::: MATERIAL PROVIDED :::

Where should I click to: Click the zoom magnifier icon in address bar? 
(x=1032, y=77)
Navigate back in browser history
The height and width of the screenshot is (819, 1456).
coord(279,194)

:::

Give the entries again in full, with nothing changed.

Where should I click to: Click the zoom magnifier icon in address bar? 
(x=1032, y=77)
Navigate back in browser history
The height and width of the screenshot is (819, 1456).
coord(279,194)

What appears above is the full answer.